-- INPUT DATA follows --

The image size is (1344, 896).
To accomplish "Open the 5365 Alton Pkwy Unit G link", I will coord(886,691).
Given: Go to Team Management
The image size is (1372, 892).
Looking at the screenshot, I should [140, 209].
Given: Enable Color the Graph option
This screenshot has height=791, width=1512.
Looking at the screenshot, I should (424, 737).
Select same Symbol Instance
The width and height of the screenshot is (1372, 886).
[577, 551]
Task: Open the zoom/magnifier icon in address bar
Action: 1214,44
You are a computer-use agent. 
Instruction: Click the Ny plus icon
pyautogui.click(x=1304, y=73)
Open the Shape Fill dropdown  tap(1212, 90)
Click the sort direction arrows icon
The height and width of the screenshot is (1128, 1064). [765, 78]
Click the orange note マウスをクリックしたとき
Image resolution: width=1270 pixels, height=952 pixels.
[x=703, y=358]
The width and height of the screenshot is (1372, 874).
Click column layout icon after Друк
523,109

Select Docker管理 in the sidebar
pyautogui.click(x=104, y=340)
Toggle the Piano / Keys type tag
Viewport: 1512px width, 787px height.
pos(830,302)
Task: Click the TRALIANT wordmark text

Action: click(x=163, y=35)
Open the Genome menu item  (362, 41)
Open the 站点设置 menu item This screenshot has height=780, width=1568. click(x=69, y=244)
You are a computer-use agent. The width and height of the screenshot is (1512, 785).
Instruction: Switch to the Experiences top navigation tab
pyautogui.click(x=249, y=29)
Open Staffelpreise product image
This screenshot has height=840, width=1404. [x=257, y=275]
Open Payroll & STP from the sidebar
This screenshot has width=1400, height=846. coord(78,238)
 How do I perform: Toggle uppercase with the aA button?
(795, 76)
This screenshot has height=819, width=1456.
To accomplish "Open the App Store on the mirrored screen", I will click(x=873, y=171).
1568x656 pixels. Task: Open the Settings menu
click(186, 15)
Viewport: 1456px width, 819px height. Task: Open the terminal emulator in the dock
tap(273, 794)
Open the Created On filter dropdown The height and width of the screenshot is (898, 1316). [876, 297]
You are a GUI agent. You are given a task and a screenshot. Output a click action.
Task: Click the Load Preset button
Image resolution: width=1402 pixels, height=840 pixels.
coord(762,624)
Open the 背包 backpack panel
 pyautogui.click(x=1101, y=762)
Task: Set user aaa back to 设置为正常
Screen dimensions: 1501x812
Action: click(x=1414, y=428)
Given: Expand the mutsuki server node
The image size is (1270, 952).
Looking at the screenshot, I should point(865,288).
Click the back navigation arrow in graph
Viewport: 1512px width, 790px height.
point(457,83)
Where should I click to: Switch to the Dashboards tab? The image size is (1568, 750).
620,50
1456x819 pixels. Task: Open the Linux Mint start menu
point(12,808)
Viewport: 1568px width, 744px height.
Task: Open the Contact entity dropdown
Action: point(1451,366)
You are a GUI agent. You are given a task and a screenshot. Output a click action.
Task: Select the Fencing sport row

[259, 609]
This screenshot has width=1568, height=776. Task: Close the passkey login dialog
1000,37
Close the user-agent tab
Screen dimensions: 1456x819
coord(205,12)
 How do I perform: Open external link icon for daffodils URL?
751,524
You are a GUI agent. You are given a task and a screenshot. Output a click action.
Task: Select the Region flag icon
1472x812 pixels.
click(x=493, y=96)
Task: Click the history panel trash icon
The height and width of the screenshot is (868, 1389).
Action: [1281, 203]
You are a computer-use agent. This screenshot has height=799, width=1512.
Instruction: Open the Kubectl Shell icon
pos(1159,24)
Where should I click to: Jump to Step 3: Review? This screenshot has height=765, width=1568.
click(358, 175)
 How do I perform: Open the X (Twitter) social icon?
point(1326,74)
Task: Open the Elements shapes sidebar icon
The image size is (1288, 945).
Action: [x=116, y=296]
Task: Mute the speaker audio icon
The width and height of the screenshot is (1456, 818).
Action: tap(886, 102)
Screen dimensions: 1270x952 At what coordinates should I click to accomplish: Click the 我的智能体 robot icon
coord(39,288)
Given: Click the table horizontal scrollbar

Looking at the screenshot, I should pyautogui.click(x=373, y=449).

-- INPUT DATA concluded --

:: WORK TO COMPLETE ::
From the records above, copy out the line with "Click the sort direction arrows icon", the line with "The width and height of the screenshot is (1372, 874).", and every line between them, word for word.

:: OUTPUT ::
Click the sort direction arrows icon
The height and width of the screenshot is (1128, 1064). [765, 78]
Click the orange note マウスをクリックしたとき
Image resolution: width=1270 pixels, height=952 pixels.
[x=703, y=358]
The width and height of the screenshot is (1372, 874).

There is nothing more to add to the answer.